In order to ripen, fruit needs to start breaking down the rigidity of cell walls. It has not been clear how this happens. Explanations include the action of wall enzymes or hydroxyl radicals. Thurayya Z.S. Al Hinai and colleagues developed a method for examining what enzymes are active in ripening fruits. They were able to demonstrate for the first time that an enzyme, pectate lyase, is active in the walls of soft fruits, and this could contribute to fruit softening.
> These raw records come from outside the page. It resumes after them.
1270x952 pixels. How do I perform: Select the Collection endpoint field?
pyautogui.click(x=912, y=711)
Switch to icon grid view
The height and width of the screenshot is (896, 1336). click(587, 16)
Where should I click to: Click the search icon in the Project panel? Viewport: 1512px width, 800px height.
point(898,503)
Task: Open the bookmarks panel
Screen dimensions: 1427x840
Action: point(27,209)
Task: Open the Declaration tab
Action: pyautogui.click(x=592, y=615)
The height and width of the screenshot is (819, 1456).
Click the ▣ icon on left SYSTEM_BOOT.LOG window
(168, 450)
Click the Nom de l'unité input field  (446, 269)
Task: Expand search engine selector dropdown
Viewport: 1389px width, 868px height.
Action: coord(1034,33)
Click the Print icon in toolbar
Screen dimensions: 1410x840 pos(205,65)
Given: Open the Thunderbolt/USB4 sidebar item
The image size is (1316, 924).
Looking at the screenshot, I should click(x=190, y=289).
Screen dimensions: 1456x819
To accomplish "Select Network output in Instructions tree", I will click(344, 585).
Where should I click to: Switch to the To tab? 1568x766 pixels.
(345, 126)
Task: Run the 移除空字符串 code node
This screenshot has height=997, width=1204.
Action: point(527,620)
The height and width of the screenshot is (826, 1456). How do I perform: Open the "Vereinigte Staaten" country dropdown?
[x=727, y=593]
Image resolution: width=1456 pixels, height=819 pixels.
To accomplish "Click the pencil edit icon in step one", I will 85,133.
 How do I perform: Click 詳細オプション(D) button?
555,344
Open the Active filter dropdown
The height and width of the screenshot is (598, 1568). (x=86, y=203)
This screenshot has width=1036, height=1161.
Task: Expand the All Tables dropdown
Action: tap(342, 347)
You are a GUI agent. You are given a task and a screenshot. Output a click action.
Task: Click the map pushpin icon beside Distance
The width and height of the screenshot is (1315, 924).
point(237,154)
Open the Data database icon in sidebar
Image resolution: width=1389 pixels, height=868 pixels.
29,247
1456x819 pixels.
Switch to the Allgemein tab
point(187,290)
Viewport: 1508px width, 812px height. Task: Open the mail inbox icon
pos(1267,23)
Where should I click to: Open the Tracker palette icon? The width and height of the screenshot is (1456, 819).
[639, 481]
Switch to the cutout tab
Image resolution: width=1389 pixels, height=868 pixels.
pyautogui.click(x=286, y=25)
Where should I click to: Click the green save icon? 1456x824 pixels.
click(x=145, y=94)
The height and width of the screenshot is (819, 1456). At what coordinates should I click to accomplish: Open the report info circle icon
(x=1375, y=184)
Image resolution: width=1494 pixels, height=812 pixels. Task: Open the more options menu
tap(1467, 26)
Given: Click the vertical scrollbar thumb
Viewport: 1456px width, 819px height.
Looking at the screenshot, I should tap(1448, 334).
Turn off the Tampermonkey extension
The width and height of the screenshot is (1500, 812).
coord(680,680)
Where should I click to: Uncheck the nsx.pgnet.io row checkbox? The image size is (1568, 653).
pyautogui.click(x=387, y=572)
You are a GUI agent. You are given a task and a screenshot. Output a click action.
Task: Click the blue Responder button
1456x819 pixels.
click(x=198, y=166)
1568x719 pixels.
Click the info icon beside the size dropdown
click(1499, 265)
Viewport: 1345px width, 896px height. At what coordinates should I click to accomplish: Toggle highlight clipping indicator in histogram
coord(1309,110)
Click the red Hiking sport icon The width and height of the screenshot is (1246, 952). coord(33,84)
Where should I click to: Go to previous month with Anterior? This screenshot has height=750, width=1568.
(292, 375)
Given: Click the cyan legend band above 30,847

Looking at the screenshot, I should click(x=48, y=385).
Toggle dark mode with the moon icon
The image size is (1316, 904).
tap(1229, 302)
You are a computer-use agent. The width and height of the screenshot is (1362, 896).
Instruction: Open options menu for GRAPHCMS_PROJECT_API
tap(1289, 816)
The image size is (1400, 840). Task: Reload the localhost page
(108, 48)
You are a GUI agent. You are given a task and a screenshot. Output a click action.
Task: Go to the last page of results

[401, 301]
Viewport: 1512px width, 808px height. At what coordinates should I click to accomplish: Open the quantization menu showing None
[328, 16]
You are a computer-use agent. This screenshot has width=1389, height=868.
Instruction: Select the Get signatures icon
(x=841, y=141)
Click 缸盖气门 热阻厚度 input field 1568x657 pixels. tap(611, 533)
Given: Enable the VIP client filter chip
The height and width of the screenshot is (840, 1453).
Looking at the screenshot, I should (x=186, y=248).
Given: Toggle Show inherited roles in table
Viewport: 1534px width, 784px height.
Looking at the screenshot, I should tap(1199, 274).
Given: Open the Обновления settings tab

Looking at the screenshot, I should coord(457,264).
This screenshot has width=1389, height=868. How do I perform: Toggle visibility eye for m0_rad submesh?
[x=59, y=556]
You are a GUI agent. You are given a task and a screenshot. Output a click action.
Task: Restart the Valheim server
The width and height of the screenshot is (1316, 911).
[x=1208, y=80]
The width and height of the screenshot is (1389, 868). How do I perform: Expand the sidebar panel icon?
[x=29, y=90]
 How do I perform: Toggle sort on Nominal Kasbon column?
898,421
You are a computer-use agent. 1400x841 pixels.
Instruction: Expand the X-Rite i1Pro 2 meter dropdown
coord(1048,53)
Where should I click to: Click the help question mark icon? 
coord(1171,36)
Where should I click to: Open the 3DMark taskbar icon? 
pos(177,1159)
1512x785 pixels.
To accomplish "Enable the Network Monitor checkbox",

For many plants, the conditions to grow seeds are very different from the conditions to spread seeds. A firm fruit protects its cargo with rigid cell walls. If a plant wishes to attract something to eat the fruit and carry the seed, these cells need to change to become more digestible. This change could happen through reactions with reactive oxygen species but also with enzymes. But pulling apart how the enzymes work is difficult. People have examined them in the lab, but Al Hinai and colleagues write: “Rhe link between enzyme activities (measured in vitro after extraction of the enzymes) and fruit softening was often contradictory.”
Tomatoes are one of the most extensively studied fruits. In tomatoes, the most significant cell-wall change during ripening is a modification of pectin. The team decided to examine dates (Phoenix dactylifera), another fruit rich in pectin. The scientists developed a new method to examine what is left when the pectin is broken down. If pectate lyase was involved, it should leave a distinctive signal in the broken polymer chains of pectin.
Sure enough, when Al Hinai and colleagues looked for the signal, they found it. The pectate lyase had broken pectin in a way that radical oxygen species or other enzymes could not do.
After finding this signal in dates, the team examined other fruits, apples, pears and rowan berries. They found the same signal in these fruits, showing that the machinery to break down pectin must be fairly widespread in plants. Understanding how these fruits ripen could help develop fruits with longer shelf lives without chemical interventions.